Optionally do an extra two register stages and do a 2 out of 3 majority vote on the last three stages. This will reduce false detection of edges due to noise, which becomes important in the next step since you are using edges in the data to find the clock rate.
Make a two bit free running counter that counts from 0 to 3 and then rolls over back to 0. The counter is clocked by the 260MHz clock.
Whenever you see a 0 to 1 or 1 to 0 transition on the input data then assume you are at a clock edge and reset the counter to 1 (cnt <= "01").
Whenever the counter has a value of 2 (cnt = "10") use the output of your majority vote as your input sample. And if you are keeping a pixel count, also increment that.
I have personally used the above method to successfully recover the clock on serial data up to 100Mbps.
Depending on whether the incoming data is slightly faster or slower than your clock the counter will skip one tick or hold an extra tick to adjust the count rate to match the data.
For a slower data rate you will see something like...
...0,1,2,3,0,1,2,3,0,1,1,2,3,0,1,2,3,0,1,2,3...
For a faster data rate you will see something like...
...0,1,2,3,0,1,2,3,1,2,3,0,1,2,3,0,1,2,3...
There is another method where you can do the 4X over-sampling using two clocks that are the same rate as your pixel clock but 90 degrees out of phase. By sampling into four registers (one on rising and one on falling for each clock) you can achieve the same effect as is done with the counter based setup above. The maximum possible pixel rates are higher for that method, but the logic is a little more complex.
It would be useful to think a bit about how a video card actually produces its output signals.
See for example an XFree86 modeline. Here's one for 1024x768 @ 60 Hz (non-interlaced) from an online generator tool, the details are implementation specific, but the idea holds across essentially all computers and video modes.
Dot Clock Frequency: 60.80 MHz
Modeline "1024x768" 60.80 1024 1056 1128 1272 768 768 770 796
You have a pixel clock, a region of active video, a sync signal defined as its start and end, and a total number of clocks in a line period, in this example 1272. All of these are expressed in units of pixel clocks, which is to say that everything traces back to the pixel clock, and does so in a digitally consistent way.
So for a given video mode on a given computer, the proportions are stable, it's only the pixel clock rate itself which has a slight drift with temperature, aging, etc.
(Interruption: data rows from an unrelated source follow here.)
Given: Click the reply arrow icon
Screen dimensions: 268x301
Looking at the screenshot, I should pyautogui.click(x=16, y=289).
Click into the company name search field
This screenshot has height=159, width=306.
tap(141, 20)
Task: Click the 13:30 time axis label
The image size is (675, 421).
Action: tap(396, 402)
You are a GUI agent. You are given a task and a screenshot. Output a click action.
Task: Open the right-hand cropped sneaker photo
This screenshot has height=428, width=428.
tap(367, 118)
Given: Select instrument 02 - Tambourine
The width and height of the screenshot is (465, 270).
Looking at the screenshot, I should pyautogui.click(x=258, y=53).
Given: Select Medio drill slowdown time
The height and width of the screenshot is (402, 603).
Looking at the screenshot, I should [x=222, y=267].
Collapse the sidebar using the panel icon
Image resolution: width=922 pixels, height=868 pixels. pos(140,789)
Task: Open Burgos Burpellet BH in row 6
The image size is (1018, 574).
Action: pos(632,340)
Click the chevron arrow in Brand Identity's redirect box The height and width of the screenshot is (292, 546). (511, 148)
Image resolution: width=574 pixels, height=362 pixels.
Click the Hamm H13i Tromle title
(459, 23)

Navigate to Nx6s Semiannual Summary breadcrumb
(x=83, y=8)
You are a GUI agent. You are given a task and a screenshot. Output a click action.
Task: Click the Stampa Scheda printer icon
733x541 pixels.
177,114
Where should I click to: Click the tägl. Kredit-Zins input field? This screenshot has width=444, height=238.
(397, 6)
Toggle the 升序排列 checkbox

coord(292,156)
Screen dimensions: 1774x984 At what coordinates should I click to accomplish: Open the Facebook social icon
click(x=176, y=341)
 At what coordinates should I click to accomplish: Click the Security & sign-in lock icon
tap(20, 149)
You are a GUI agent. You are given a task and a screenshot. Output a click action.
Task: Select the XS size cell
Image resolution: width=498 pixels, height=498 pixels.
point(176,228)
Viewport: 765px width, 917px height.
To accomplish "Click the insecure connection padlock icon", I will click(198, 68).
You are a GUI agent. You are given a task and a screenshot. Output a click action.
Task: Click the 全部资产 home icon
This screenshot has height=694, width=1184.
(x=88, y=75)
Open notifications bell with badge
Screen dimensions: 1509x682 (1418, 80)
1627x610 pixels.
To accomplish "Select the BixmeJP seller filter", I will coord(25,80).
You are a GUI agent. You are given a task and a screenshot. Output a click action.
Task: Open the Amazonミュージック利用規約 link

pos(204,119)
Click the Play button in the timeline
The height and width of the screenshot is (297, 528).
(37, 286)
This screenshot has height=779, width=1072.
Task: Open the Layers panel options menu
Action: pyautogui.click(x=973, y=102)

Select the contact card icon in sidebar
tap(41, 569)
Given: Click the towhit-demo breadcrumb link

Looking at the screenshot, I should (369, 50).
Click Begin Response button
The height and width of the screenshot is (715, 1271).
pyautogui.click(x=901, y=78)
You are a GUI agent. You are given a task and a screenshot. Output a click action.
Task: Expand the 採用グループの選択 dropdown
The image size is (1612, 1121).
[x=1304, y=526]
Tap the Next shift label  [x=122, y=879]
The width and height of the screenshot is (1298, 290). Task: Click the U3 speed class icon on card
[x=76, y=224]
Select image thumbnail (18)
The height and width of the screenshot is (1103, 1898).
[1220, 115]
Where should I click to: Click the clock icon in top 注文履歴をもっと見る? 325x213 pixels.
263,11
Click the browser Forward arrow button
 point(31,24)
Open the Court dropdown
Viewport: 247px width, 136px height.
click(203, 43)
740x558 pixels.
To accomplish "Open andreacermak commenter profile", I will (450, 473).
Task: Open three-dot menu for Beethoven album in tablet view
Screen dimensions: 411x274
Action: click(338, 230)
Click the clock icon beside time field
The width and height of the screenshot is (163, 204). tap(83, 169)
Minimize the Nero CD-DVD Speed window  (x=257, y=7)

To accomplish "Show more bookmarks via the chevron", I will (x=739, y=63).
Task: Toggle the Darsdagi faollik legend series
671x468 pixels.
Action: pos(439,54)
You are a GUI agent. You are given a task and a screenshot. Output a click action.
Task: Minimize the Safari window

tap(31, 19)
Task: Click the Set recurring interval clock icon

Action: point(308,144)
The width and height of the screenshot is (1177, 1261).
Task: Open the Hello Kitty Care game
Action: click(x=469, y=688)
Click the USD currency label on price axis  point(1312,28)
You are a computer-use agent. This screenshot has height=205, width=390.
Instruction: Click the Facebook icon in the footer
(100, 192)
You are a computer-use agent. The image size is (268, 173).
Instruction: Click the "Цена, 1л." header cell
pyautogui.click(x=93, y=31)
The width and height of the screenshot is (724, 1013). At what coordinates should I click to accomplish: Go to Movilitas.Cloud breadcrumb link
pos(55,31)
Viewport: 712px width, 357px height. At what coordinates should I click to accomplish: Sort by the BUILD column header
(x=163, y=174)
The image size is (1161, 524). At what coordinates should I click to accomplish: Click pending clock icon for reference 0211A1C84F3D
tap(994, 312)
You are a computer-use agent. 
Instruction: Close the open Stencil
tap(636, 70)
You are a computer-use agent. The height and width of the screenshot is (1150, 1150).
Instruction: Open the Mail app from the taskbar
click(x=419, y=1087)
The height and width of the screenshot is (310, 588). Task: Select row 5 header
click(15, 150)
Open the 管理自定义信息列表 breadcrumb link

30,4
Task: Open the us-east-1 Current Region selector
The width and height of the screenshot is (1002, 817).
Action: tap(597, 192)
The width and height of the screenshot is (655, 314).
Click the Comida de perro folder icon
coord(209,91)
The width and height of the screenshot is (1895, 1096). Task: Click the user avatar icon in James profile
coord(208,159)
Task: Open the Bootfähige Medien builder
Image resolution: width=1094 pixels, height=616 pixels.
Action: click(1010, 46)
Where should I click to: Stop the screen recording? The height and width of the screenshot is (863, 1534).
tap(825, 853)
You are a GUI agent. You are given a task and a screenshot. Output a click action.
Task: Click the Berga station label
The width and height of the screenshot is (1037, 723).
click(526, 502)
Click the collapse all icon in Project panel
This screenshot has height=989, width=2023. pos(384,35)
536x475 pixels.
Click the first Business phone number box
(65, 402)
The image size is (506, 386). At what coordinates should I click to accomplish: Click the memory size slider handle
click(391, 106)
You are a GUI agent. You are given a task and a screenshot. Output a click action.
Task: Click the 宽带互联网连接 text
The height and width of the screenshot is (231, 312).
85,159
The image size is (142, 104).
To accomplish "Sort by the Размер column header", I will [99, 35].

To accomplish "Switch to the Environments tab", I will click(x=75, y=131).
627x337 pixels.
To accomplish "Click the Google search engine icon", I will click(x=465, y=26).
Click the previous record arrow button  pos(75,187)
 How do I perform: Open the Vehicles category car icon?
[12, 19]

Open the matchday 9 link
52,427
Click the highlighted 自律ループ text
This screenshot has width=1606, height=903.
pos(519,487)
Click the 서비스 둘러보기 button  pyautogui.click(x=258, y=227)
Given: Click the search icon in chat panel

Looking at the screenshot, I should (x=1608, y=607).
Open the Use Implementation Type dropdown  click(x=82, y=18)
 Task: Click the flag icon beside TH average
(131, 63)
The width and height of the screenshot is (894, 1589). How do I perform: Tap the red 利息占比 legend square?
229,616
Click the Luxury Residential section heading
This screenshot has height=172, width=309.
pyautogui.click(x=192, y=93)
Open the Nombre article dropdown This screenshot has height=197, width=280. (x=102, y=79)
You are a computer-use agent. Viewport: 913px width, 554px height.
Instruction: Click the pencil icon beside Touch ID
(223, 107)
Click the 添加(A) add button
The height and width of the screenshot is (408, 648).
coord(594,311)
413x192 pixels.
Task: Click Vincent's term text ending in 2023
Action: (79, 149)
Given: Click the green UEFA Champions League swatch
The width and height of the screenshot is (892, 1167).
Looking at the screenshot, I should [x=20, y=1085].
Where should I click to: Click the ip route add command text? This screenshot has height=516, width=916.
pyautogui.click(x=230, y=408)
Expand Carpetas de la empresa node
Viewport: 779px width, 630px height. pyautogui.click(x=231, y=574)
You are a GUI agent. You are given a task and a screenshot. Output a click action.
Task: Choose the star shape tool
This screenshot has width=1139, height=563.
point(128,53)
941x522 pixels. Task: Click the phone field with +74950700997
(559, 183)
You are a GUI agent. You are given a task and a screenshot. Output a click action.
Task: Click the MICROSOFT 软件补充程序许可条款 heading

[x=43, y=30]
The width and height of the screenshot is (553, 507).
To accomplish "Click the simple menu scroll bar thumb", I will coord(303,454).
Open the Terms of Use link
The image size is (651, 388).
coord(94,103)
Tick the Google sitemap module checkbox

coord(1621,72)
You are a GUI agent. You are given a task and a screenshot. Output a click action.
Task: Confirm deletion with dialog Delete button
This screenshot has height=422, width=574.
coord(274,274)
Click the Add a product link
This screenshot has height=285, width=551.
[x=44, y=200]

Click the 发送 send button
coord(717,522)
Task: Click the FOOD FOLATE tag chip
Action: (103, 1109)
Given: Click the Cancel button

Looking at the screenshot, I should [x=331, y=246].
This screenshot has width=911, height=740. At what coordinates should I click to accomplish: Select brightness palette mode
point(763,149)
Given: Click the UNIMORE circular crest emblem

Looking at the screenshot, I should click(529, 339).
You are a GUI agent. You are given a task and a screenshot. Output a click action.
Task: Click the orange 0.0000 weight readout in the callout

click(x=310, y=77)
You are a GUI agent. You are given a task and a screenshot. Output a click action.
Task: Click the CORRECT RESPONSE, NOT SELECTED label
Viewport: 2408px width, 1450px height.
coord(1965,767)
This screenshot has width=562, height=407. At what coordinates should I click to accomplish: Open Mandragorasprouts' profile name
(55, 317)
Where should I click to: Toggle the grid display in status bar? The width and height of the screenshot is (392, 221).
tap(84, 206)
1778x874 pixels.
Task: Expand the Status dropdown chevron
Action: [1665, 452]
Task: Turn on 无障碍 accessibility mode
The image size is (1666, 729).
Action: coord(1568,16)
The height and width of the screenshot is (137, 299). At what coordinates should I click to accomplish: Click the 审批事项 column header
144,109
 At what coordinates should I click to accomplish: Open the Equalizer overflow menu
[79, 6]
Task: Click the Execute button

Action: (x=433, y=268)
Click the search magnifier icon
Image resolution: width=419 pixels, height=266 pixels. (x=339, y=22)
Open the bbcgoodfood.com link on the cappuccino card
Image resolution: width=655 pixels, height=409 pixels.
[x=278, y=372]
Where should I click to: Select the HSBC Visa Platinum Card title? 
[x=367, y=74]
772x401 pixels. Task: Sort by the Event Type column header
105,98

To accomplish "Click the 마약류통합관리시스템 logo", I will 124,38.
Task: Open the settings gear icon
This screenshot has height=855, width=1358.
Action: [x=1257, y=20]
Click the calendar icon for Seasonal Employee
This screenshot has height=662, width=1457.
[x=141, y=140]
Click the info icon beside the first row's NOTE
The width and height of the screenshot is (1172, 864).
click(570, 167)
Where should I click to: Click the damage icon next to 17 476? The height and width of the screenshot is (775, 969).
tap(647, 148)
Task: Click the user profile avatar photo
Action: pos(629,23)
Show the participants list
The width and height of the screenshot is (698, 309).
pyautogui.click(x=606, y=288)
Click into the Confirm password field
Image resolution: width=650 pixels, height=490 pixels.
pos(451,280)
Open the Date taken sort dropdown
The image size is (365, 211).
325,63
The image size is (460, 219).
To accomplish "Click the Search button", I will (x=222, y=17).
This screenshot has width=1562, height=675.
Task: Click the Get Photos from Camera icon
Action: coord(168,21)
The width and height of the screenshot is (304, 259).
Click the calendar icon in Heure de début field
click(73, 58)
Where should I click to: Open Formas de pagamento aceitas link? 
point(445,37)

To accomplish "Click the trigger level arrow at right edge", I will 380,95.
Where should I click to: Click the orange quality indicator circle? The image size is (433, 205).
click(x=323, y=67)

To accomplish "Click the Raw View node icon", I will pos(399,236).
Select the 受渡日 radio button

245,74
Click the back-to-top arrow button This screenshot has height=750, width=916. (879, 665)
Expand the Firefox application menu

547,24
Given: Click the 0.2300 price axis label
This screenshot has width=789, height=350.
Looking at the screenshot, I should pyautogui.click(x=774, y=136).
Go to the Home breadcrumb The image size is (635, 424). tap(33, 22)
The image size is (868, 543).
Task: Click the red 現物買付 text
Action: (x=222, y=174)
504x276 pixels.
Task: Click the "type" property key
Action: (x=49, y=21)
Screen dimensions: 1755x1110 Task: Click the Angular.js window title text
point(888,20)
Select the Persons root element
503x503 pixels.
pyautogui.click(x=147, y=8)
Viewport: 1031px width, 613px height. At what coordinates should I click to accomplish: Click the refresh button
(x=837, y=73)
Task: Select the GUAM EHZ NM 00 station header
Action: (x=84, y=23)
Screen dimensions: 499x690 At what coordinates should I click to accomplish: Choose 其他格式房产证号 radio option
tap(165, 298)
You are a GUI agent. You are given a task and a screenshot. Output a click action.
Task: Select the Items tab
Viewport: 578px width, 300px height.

So basically, if you could know the modeline numbers, then you could divide your own pixel clock oscillator by the right number of clocks for the sync signal to match (1272 in the example above), and so have a PLL which locks your pixel clock to the source video card's. All you have to do then is count in the right number of pixels to the left edge of the active region.
How could you find the modeline numbers? Well, you personally could probably look them up.
What I suspect a modern pixelized (LCD etc) monitor driven from an analog source does, is do something of a "search" when you press the image-tune button. It's probably not hard to guess the horizontal resolution, and you can measure the duration of the active video. Then you can measure the ratio of the overall horizontal period to the active video, and from that you know the approximate overall number of pixel clocks in a modeline - eg, in my example 1272 determined in time proportion to the 1024. So you lock your PLL at the guess of 1272 (or thereabouts).
You then try various numbers around that and do some sort of comparison to see at which your sampled data seems "best", where "best" may be defined as something like showing the highest average of pixel-to-consecutive-pixel level difference near both sides of the screen, indicating that the sampling is well aligned to the middle of the pixel periods and not catching the intermediate transitions between them, and doing so across the screen such that it matches in both phase and frequency. Or maybe it just checks that the active region is exactly the right number of pixel clocks wide. But if you can afford to generate a clock that's something say 3x-6x the actual pixel clock, then you have an easy mechanism of fine tuning steps to match the best sampling phase relative to the sync signal by dividing it using a counter with an phase offset initialized each synch - that's probably useful as the driver behavior of the sync won't have the exact same clock-to-out delay as that of the RAMDAC analog outputs.
Probably this analysis is something you'd do with software on a processor core (internal or external to the FPGA) that's allowed to poke registers which control your capture state machine, and run non-realtime statistics on a frozen line buffer; eg, basically it gets to treat the capture hardware like a digital scope.